The call from the White House came a day after the US government admitted on Thursday that computer hackers had accessed detailed personal information on at least four million current and former government employees.
“The fact is, we need the United States Congress to come out of the dark ages and come into the 21st century to make sure we have the kinds of defenses that are necessary to protect a modern computer system,” said White House spokesman Josh Earnest on Friday.
The “New York Times” reported that the inspector general at the Office of Personnel Management (OPM) had warned in November that the office’s database was vulnerable to cyber-attack. But suspected Chinese hackers were able to allegedly clean out tens of thousands of files on sensitive security clearances. Digital signatures from cyber-attacks were traced back to a building in Shanghai.
Earnest said, “It’s not clear who the perpetrators are,” but he noted that President Barack Obama and his aides regularly raise concerns about Chinese behavior in cyberspace.
The United States has repeatedly accused China of waging cyber warfare.

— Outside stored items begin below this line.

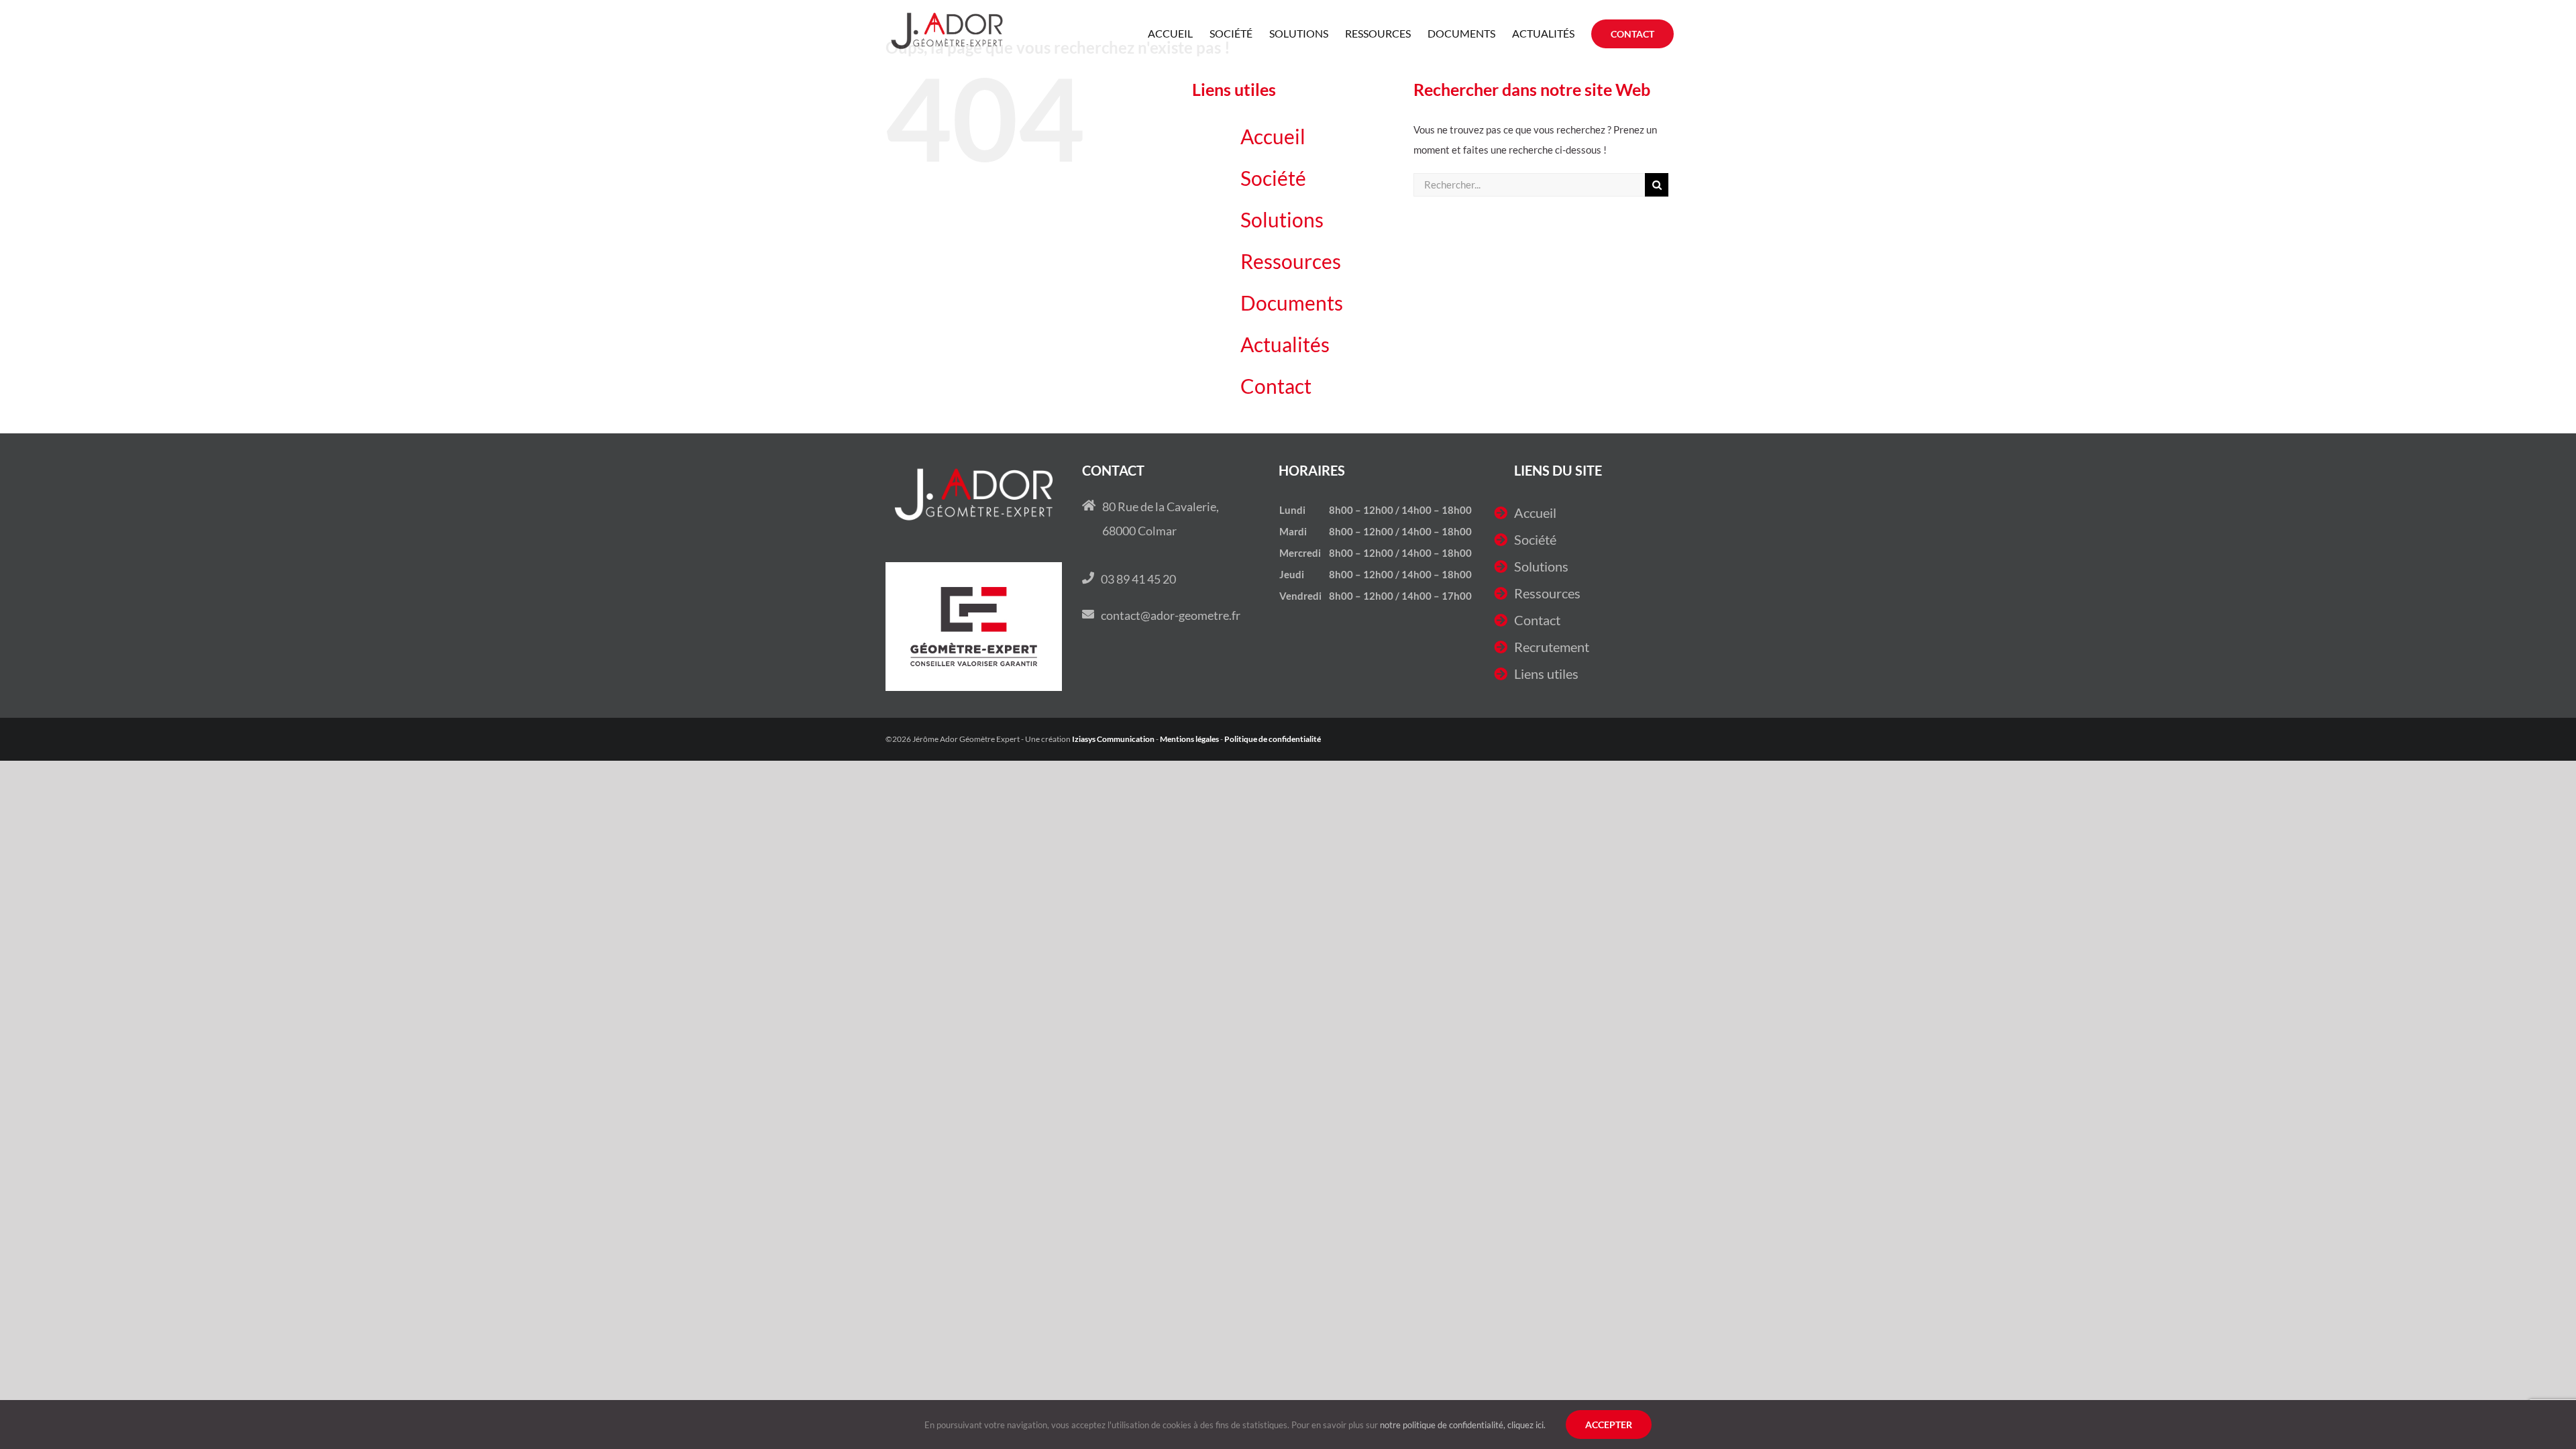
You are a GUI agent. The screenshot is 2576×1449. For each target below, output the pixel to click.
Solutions (1282, 219)
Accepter (1608, 1424)
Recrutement (1551, 647)
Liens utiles (1546, 673)
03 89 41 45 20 (1138, 579)
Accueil (1272, 136)
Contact (1275, 386)
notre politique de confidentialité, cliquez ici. (1463, 1424)
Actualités (1285, 344)
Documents (1291, 302)
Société (1273, 178)
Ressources (1290, 261)
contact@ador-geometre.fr (1170, 615)
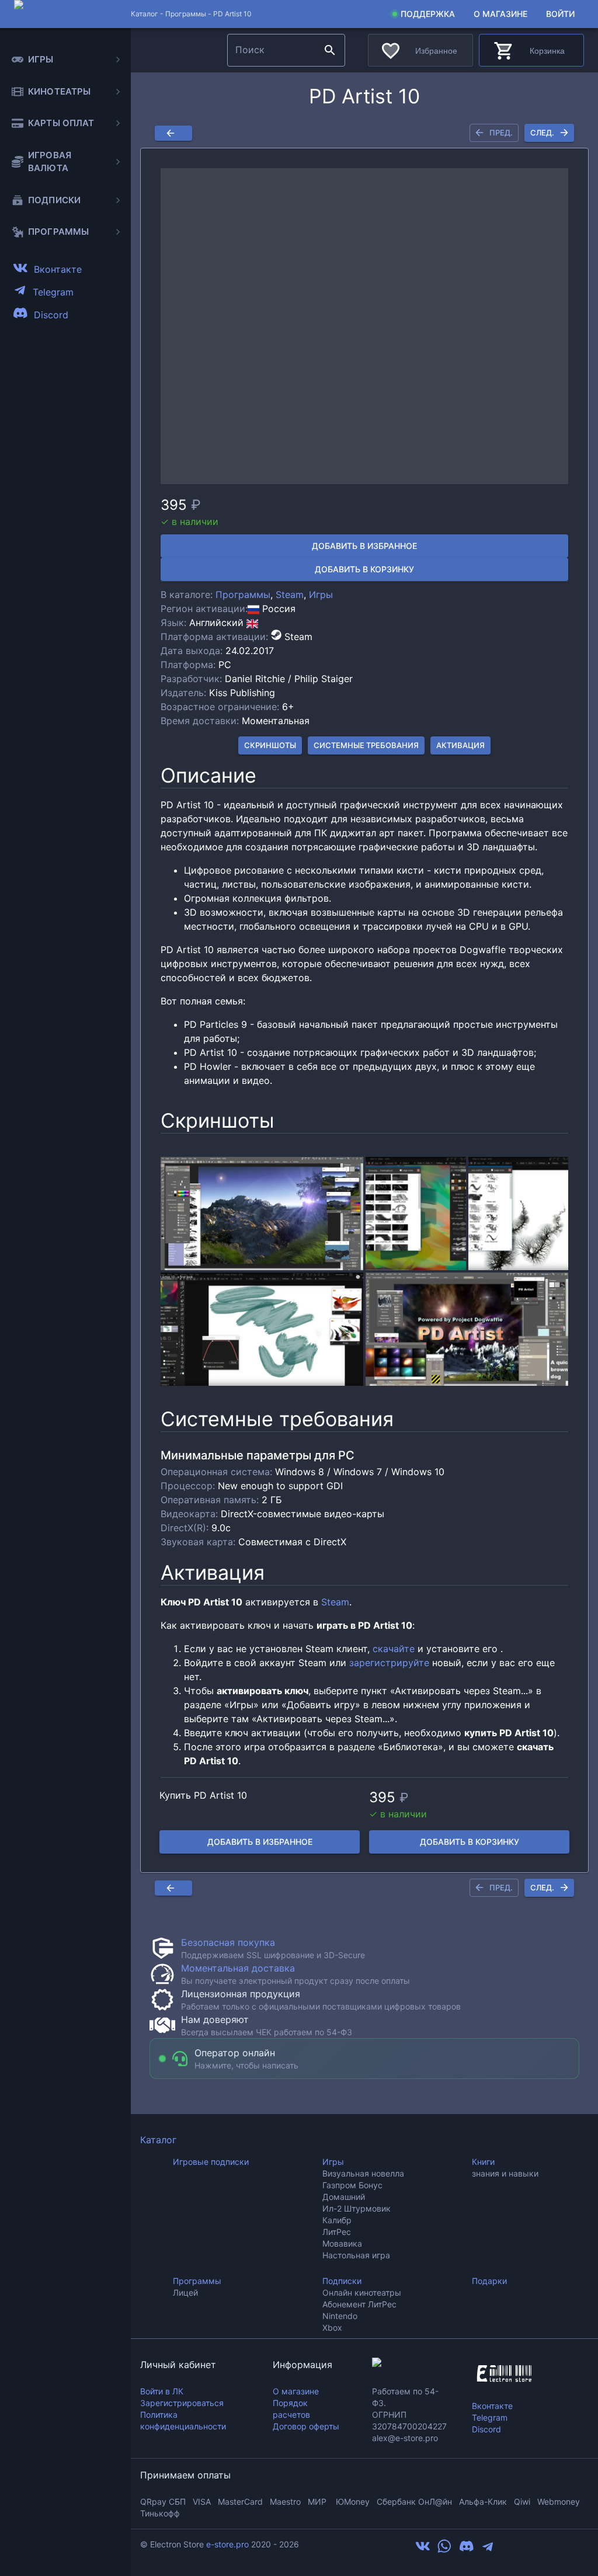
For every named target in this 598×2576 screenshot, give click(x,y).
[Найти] (330, 50)
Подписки (341, 2281)
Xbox (332, 2327)
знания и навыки (505, 2173)
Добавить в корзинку (364, 569)
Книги (483, 2162)
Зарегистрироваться (182, 2403)
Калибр (337, 2220)
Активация (460, 745)
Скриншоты (270, 745)
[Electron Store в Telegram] (488, 2550)
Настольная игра (356, 2255)
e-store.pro (227, 2544)
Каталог (158, 2140)
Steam (290, 594)
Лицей (185, 2292)
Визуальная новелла (363, 2173)
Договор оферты (306, 2426)
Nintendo (339, 2316)
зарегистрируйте (389, 1662)
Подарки (489, 2281)
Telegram (489, 2417)
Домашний (343, 2197)
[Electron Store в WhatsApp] (444, 2550)
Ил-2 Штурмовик (356, 2208)
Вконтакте (492, 2406)
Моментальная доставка (238, 1968)
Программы (185, 13)
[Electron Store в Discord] (466, 2550)
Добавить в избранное (364, 546)
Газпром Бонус (352, 2185)
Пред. (501, 132)
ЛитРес (336, 2232)
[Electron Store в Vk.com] (422, 2550)
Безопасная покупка (228, 1942)
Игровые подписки (211, 2162)
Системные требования (366, 745)
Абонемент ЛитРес (359, 2304)
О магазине (500, 14)
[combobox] (273, 50)
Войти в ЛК (161, 2391)
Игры (321, 594)
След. (542, 132)
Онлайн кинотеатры (361, 2292)
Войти (560, 14)
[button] (364, 326)
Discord (486, 2429)
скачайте (394, 1648)
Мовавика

China’s government denies the accusations and on Friday described the current allegations as “irresponsible.”
China’s foreign ministry spokesman Hong Lei said: “Cyber-attacks are generally anonymous and conducted across borders and their origins are hard to trace.”
Feinstein: Congress must take action
Senate Intelligence Committee vice chairman Dianne Feinstein, a Democrat, said “Congress must take action” to speed notifications on breaches and increase cooperation between the government and private companies.
“Trillions of dollars, the private data of every single American, even the security of critical infrastructure like our power grid, nuclear plants and drinking water are all at risk,” Feinstein added.
The breach of the OPM system included records on 750,000 Department of Defense civilian personnel. According to a House of Representatives memo seen by Reuters, OPM knows what types of data were exposed to the hackers but not what data was taken.
The annual US-China Strategic and Economic Dialogue is scheduled for June 22-24 in Washington, DC and cyber security is on the agenda.